Kirstin Buchinger
Café Einstein Stammhaus
Die Geschichte des Berliner Kaffeehauses
132 Seiten
64 Abbildungen
21 x 22,5 cm
gebunden mit Schutzumschlag
ISBN 978-3-89479-510-8


24,95 EUR



Das Café Einstein in der Kurfürstenstraße ist Berlins erste Adresse, wenn es um Kaffeehauskultur geht. Keine Zeitung fehlt, die Prominenz gibt sich die Klinke in die Hand, und nirgends bekommt man eine so gute Melange wie hier.

Aus Anlass des 30-jährigen Jubiläums des Café Einsteins erzählt Kirstin Buchinger in diesem reich bebilderten Buch die Geschichte des Kaffeehauses im Herzen der Metropole, die zugleich die wechselvolle Geschichte Berlins spiegelt. 1878 vom Nähmaschinenfabrikanten Rossmann im Kielgansviertel erbaut, wurde die Villa später zur Residenz jüdischer Bankiers, die im »Dritten Reich« von den Nazis vertrieben wurden. In den Räumen des Hauses feierten die Stummfilmstars der 20er und die Künstler der 70er-Jahre. Die Stummfilmdiva Henny Porten soll eine Zeit lang hier gelebt haben – soweit der Mythos.

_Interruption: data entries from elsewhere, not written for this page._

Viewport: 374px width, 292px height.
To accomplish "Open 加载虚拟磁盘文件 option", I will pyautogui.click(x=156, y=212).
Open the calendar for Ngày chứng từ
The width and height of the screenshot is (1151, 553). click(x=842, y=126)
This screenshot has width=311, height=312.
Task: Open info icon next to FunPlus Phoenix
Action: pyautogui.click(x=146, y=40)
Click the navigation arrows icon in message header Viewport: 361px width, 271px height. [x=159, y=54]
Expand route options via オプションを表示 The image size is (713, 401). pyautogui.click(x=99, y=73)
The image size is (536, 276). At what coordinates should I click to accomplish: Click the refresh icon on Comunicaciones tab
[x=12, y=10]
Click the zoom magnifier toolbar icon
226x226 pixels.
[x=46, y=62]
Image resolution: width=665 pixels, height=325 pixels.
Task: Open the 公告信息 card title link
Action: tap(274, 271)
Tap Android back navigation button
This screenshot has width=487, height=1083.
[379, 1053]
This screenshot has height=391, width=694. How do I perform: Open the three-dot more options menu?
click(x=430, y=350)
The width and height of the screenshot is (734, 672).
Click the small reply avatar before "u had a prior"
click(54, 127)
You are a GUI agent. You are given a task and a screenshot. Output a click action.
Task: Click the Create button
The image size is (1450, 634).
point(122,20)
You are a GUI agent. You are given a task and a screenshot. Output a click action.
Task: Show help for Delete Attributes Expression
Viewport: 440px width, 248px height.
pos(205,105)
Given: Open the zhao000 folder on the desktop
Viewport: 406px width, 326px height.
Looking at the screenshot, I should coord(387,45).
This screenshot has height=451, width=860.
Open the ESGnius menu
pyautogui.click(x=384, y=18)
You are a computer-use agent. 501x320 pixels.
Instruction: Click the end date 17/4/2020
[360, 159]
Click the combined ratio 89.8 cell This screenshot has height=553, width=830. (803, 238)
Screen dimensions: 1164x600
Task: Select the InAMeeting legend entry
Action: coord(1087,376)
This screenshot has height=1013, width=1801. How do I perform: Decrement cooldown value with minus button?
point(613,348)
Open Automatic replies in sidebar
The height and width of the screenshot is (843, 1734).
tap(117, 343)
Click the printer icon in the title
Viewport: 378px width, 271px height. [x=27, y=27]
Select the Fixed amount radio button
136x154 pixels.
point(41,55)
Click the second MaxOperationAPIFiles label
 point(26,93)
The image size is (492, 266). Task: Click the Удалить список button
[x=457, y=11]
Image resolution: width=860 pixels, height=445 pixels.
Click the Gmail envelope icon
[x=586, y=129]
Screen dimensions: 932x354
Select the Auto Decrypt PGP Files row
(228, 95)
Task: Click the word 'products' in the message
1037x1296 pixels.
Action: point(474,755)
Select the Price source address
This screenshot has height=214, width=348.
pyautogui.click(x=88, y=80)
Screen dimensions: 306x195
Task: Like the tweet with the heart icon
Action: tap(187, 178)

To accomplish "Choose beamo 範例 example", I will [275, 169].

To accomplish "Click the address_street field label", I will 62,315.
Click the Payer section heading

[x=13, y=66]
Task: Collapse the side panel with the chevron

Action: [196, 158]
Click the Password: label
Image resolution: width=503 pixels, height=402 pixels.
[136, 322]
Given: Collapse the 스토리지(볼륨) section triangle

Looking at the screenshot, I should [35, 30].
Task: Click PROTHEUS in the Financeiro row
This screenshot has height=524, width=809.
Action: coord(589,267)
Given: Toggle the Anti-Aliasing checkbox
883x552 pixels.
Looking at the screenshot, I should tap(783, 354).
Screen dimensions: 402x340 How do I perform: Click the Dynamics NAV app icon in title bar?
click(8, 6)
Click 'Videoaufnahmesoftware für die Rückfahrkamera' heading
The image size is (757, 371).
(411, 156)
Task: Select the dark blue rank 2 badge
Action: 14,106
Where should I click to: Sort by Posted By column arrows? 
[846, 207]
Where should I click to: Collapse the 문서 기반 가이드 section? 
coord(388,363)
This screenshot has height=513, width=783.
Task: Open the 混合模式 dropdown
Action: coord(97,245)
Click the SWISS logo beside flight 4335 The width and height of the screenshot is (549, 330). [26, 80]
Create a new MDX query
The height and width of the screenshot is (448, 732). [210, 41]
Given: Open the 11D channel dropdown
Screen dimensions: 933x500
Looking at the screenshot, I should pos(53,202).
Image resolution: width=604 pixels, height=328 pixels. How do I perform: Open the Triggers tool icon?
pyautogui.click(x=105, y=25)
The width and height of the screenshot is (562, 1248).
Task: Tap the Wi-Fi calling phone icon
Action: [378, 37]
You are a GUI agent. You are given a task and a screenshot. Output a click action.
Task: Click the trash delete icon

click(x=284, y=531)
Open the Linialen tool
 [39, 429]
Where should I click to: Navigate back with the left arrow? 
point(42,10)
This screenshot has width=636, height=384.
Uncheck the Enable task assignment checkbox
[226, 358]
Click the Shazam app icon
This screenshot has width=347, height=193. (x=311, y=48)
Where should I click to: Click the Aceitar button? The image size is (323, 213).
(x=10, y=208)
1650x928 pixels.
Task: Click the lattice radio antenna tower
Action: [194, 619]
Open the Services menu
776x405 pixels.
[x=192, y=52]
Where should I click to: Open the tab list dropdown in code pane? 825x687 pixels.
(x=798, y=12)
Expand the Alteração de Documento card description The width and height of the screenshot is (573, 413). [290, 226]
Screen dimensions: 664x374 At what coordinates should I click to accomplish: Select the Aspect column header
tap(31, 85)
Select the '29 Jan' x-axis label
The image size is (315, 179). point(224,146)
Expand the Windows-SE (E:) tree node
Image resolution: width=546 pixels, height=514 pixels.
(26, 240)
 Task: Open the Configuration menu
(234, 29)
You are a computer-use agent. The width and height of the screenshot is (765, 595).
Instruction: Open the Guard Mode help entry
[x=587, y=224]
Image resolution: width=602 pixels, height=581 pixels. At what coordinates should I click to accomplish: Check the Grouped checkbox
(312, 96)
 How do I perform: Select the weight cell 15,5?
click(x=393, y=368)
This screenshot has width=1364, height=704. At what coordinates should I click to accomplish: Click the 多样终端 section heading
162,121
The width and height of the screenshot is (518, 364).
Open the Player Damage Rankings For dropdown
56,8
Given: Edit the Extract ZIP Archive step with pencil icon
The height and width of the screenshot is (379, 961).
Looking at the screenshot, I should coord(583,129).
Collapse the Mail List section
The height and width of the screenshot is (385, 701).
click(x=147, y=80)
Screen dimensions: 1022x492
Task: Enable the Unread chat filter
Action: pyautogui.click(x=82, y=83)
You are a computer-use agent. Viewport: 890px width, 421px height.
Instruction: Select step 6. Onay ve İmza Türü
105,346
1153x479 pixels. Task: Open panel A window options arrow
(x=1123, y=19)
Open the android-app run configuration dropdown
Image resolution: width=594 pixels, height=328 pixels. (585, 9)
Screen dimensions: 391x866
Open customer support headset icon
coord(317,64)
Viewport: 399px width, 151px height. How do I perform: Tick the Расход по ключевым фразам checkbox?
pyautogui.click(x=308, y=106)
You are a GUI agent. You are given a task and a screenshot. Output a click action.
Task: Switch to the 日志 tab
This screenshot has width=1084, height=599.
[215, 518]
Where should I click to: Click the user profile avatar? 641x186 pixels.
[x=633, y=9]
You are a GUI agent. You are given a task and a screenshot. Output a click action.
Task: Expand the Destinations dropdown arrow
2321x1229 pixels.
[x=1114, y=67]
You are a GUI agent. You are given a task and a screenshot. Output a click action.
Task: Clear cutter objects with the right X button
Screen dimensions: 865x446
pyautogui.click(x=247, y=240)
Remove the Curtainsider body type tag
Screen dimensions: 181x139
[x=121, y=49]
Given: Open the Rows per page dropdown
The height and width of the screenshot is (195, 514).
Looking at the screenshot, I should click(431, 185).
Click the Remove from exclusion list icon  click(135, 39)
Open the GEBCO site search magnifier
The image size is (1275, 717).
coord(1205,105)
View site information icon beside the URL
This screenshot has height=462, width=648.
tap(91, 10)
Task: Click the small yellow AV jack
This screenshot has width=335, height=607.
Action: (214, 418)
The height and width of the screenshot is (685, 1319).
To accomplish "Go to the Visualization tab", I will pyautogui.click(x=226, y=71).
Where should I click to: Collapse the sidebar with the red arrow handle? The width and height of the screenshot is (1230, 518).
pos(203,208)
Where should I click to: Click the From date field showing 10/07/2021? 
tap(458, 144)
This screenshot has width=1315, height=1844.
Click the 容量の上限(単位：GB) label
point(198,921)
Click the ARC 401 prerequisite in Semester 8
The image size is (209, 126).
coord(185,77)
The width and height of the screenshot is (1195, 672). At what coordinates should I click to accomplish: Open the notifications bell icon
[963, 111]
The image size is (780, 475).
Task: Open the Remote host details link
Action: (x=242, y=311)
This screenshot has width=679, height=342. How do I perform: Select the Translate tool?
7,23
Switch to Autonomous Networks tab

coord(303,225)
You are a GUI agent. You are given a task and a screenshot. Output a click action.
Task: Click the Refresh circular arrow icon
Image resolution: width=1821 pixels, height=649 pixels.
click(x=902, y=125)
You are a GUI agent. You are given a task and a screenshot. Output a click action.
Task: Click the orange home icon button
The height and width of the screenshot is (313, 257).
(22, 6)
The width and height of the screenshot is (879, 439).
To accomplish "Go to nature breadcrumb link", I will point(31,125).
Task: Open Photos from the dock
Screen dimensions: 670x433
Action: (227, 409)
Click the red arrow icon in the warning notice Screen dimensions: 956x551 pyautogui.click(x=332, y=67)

Zu Wort kommen in den Kapiteln des Buches die Menschen, denen der Ort seinen Esprit verdankt und die selbst von ihm geprägt sind: »Einsteinianer«, die ihr Herz an den Ort der goldgelben Schnitzel und der wunderbaren Apfelstrudel verloren haben. Erinnerungen an die schönsten Events, die bekanntesten Gäste und amüsantesten Begebenheiten und nicht zuletzt die Kochrezepte, die diesen Ort berühmt gemacht haben, runden das Bild ab.